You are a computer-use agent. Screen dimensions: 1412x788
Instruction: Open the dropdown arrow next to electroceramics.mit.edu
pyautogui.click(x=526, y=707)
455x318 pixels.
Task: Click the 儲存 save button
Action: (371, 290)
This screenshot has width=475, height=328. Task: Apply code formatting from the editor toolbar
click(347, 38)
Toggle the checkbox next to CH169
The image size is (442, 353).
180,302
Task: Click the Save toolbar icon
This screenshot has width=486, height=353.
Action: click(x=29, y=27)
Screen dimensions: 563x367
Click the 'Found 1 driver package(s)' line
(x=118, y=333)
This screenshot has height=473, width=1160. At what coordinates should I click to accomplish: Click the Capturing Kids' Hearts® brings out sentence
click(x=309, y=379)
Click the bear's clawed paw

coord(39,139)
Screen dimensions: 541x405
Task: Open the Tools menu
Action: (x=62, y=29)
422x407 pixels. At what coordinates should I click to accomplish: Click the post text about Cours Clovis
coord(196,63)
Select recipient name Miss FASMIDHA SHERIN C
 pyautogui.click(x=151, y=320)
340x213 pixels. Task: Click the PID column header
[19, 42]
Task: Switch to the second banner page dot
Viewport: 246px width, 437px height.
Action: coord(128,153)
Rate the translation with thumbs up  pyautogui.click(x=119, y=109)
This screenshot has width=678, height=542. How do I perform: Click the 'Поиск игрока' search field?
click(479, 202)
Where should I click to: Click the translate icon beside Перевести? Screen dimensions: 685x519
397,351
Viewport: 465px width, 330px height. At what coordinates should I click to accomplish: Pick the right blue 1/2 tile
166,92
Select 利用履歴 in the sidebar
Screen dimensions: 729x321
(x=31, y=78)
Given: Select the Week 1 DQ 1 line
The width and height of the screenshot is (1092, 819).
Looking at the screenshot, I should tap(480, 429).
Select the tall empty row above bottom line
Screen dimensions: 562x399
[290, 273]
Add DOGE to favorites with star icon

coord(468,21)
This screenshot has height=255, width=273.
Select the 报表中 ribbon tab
******************************
» WORK REQUIRED:
Give back the entries exactly, so that each line matches the original.

» YOUR RESPONSE:
You are a computer-use agent. Screen dimensions: 1412x788
Instruction: Open the dropdown arrow next to electroceramics.mit.edu
pyautogui.click(x=526, y=707)
455x318 pixels.
Task: Click the 儲存 save button
Action: (371, 290)
This screenshot has width=475, height=328. Task: Apply code formatting from the editor toolbar
click(347, 38)
Toggle the checkbox next to CH169
The image size is (442, 353).
180,302
Task: Click the Save toolbar icon
This screenshot has width=486, height=353.
Action: click(x=29, y=27)
Screen dimensions: 563x367
Click the 'Found 1 driver package(s)' line
(x=118, y=333)
This screenshot has height=473, width=1160. At what coordinates should I click to accomplish: Click the Capturing Kids' Hearts® brings out sentence
click(x=309, y=379)
Click the bear's clawed paw

coord(39,139)
Screen dimensions: 541x405
Task: Open the Tools menu
Action: (x=62, y=29)
422x407 pixels. At what coordinates should I click to accomplish: Click the post text about Cours Clovis
coord(196,63)
Select recipient name Miss FASMIDHA SHERIN C
 pyautogui.click(x=151, y=320)
340x213 pixels. Task: Click the PID column header
[19, 42]
Task: Switch to the second banner page dot
Viewport: 246px width, 437px height.
Action: coord(128,153)
Rate the translation with thumbs up  pyautogui.click(x=119, y=109)
This screenshot has width=678, height=542. How do I perform: Click the 'Поиск игрока' search field?
click(479, 202)
Where should I click to: Click the translate icon beside Перевести? Screen dimensions: 685x519
397,351
Viewport: 465px width, 330px height. At what coordinates should I click to accomplish: Pick the right blue 1/2 tile
166,92
Select 利用履歴 in the sidebar
Screen dimensions: 729x321
(x=31, y=78)
Given: Select the Week 1 DQ 1 line
The width and height of the screenshot is (1092, 819).
Looking at the screenshot, I should tap(480, 429).
Select the tall empty row above bottom line
Screen dimensions: 562x399
[290, 273]
Add DOGE to favorites with star icon

coord(468,21)
This screenshot has height=255, width=273.
Select the 报表中 ribbon tab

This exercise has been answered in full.